Un’immagine che rimarrà nel cuore dei presenti è quella richiamata da Enzo Romeo, medico della Croce Rossa Italiana, responsabile per gli sbarchi a Reggio Calabria, invitato a parlare della bellezza (ma anche amarezza) dell’incontro con i lebbrosi di oggi, poveri, immigrati, detenuti… Raccontando la sua esperienza, ricordava un dubbio dei primi tempi, quando si chiedeva perché tutti gli immigrati arrivassero scalzi, poi ha capito che gli scafisti, facendo togliere a tutti le scarpe sulle spiagge libiche, riuscivano a imbarcare più gente, aumentando il guadagno. Tornato a casa ho pesato un paio di scarpe in silenzio.Anche le presentazioni dei libri hanno stupito: tutte frequentate da più ascoltatori delle passate edizioni, benché collocate, a causa dei lavori a Palazzo D’Accursio, in uno spazio meno visibile, condiviso con la toccante mostra “La bellezza della santità”, nella quale erano raccontate storie di giovani cattolici contagiose anche per l’oggi. A qualcuno è capitato di leggere quelle storie stando, senza saperlo, a fianco dei genitori emozionati dei protagonisti.
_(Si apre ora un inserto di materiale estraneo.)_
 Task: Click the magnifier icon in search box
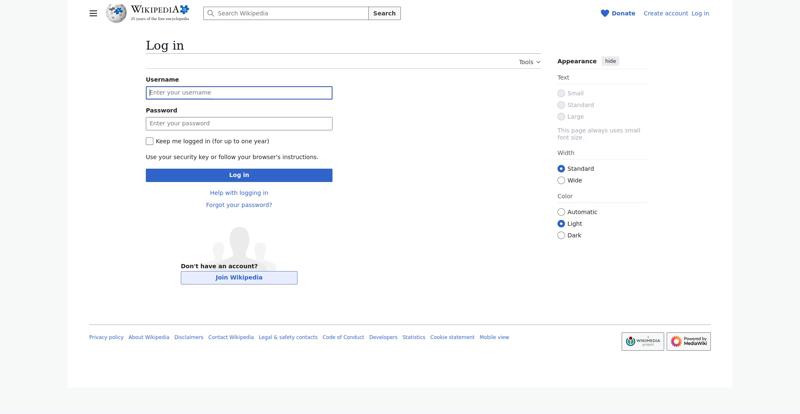click(211, 13)
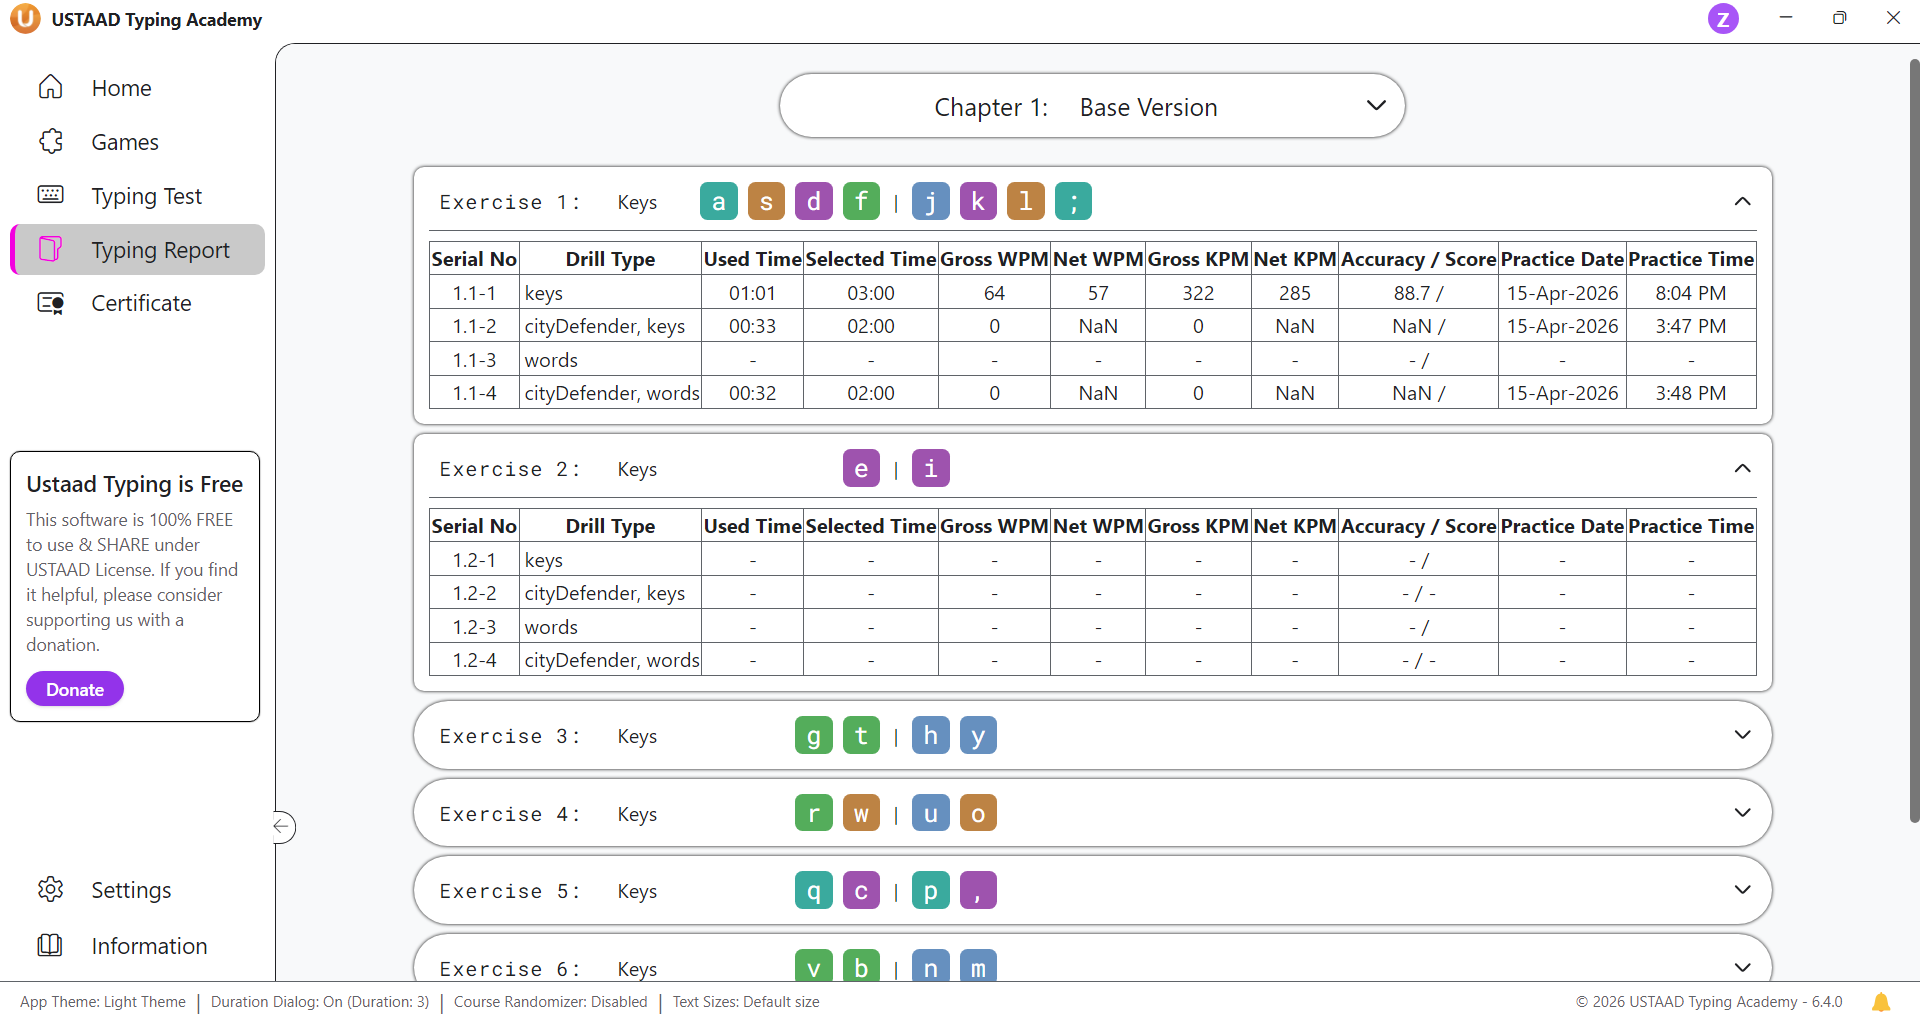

Sono certo di avere dimenticato per strada una grande quantità di fotografie e me ne scuso con chi avrebbe voluto rivedersi. Concludo con una scenetta simpatica, certamente sfuggita a fra Fabrizio Zaccarini, anche se ne è stato la causa. Conclusa la chiacchierata sulla bellezza della letteratura con Piero Dorfles e in attesa che si sciogliesse in domande il ghiaccio (anche se le centinaia di presenti ricorderanno un sole che tramortiva), Zac ha ricordato ai tanti presenti che sulle sedie c’erano in dono le cartoline con la preghiera di san Francesco. Al suo invito, «Prendetela e leggetela… sono certo che gli farà piacere», almeno una decina di persone che avevano seguito l’incontro in piedi, fingendo distacco, si sono precipitati per recuperare quel cartoncino, qualcuno lasciando la bici incustodita. Soddisfatti loro, soddisfatti tutti.